Though the force of the plane can be jarring as you’re thrust into control of the 2000 pound vessel, the serenity and scenery from 38,000 feet in the air are some of Davis and DeVito’s favorite things about flying. 

The view from junior Wade Davis’ night flight to Lynchburg. (Courtesy of Wade Davis)

“There’s just this sense of peace when you’re out there,” DeVito said. “You’re not around a bunch of people [like] on the ground. You have space.”

DeVito’s favorite view was during a flight over the Space Coast barrier islands in Florida.
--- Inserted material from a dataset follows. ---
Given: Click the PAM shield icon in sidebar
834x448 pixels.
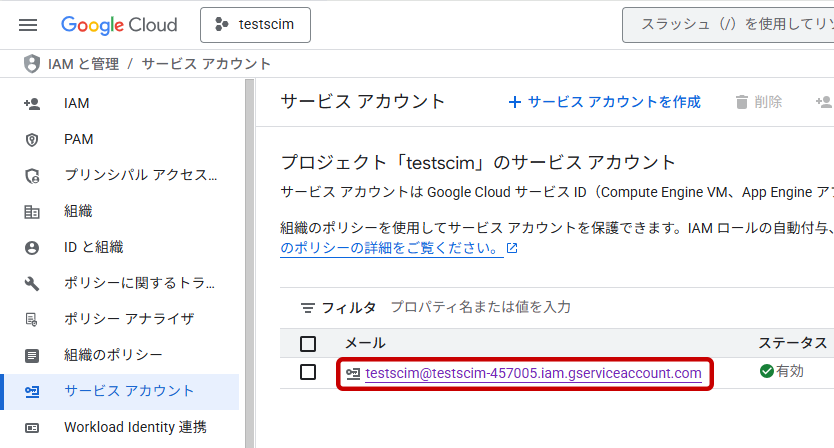Looking at the screenshot, I should pos(32,139).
With the sun rising from the ocean horizon, pink light cast over the water and jumping dolphins below. “It’s the coolest thing I’ve seen.” 

Meanwhile, Davis’ favorite view was the nighttime Lynchburg cityscape. “That [flight] was probably the sickest thing I’ve ever done. It’s crazy to me,” he said. “You see how all the cities connect together, and then everything else is black.”


DeVito and his instructor, Nick Kanode, sit in the cockpit before taking flight. (Courtesy of Graham DeVito)

Both pilots were introduced to formal flying through a discovery flight, where aspiring pilots try a short, assisted flight in a small, single engine piston plane. 

For DeVito, flying is a childhood dream fulfilled. “I’ve always been interested in air travel. Basically anything that flies,” he said. From a young age, he has flown and visited the flight deck of large aircrafts.

Even so, his discovery flight was still a moment of reckoning. “It really hit me there: this was a career where you wouldn’t be doing the same thing every day. There’s always some different challenges that can come up.” 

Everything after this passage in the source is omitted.